The osteoderms bear a prominent dorsal eminence, a pyramid-shaped raised region that in Kuttysuchus is located much closer to the back edge of the osteoderm yet not touching the actual posterior margin, something that is a shared trait among paratypothoracins. Additionally, the dorsal eminence is described as mediolaterally elongated, meaning it is stretched in width. The shape of the eminence does help differentiate Kuttysuchus from other species, which may variable exhibit spike-like, bulbous knob-like, mound-like or even keel-like dorsal eminences, but is close in shape to that of Typothorax and Paratypothorax. However it is noted that the shape of the dorsal eminence varies based on the position of the osteoderm, with those closer to the tail being often more strongly developed before reducing in size again around the mid-caudal region. Unlike in the contemporary Venkatasuchus, the eminence in Kuttysuchus did not connect to a ridge, nor was the back edge of the osteoderm bevelled as in the former. The dorsal eminence forms somewhat of a center for the ornamentation of the osteoderm and various sharp, straight ridges as well as deep narrow grooves radiate outwards from the element, with small pits filling the spaces between them. Notably, the grooves do not contain any pits themselves, which sets them apart from those of Venkatasuchus, the other Dharmaram aetosaur. The ornamentation coupled with the shape of the dorsal eminence distinguish Kuttysuchus from members of Desmatosuchini, though they do bear some resemblance to non-desmatosuchin stagonolepoid aetosaurs.

The lower (ventral) surface of the osteoderms is smooth, lacing the pits and ridges that ornament the dorsal surface.
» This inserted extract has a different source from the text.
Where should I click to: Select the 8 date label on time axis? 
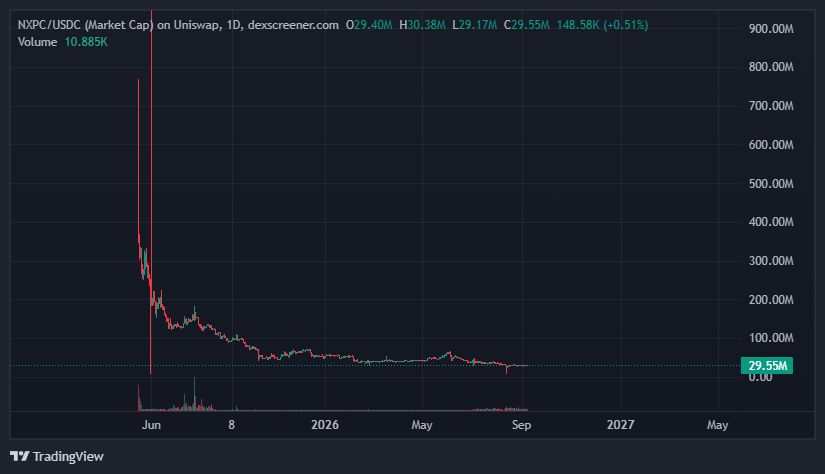point(232,425)
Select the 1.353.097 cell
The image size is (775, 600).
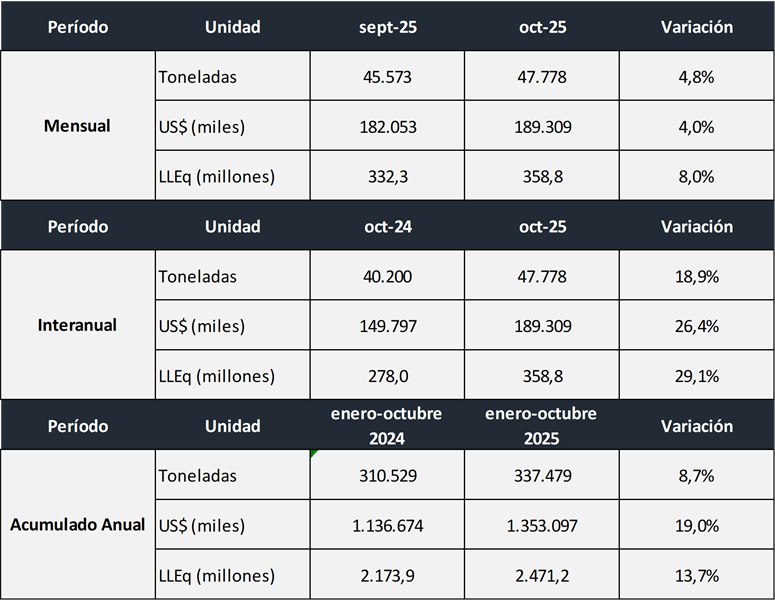click(x=541, y=526)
Each osteoderm bears a prominent convex region that bears a weakly developed thickening, the so-called ventral strut. At the position of the dorsal eminence, the osteoderms arch or flex.

==Phylogeny==
Though the lack of complete paramedian and lateral osteoderms can cause issues in phylogenetic analysis, Haldar, Ray and Bandyopadhyay have argued that the osteoderm armor of Kuttysuchus is complete and distinct enough to be used in order to determine the animals relationships within Aetosauria. Two analysis were run by the team, one based on the work of Haldar et al. (2023) and another based on Reyes et al. (2024), with the latter including the wildcard taxon Garzapelta, noted by Haldar and colleagues to be an example of an aetosaur whose incomplete nature causes conflicting phylogenetic positions.
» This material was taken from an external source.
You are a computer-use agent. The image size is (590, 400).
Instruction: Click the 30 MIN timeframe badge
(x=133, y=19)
Following resampling, the first analysis recovers Kuttysuchus as the earliest branching member of the Paratypothoracini, with the contemporary Venkatasuchus in a much more derived position within the group. Nevertheless, this topology is well supported by the study, meaning that it is likely that Kuttysuchus was a paratypothoracin. Though not as well resolved as the first analysis, the second phylogenetic analysis, which included Garzapelta, recovered similar results. It too placed Kuttysuchus at the base of Paratypothoracini, in this scenario in a polytomy with Kocurypelta. Here too the contemporary Venkatasuchus was found to be nested much deeper in the clade. Cladograms based on both analysis are shown below, the left following iteration 1 based on the dataset of Haldar et al. (2023) and the right following iteration 2 based on the dataset of Reyes et al. (2024).

==Paleobiology==
The fauna of the lower Dharmaram Formation is dominated by archosaurs, which in addition to Kuttysuchus included a phytosaur of the clade Mystriosuchinae, several sauropodomorphs including Jaklapallisaurus and even a neotheropod. At least two other aetosaurs are known from these sediments, one undescribed taxon similar to Desmatosuchus as well as the paratypothoracin Venkatasuchus. The presence of paratypothoracins has been used in previous studies to suggest that the lower Dharmaram Formation could be as old as the middle Norian.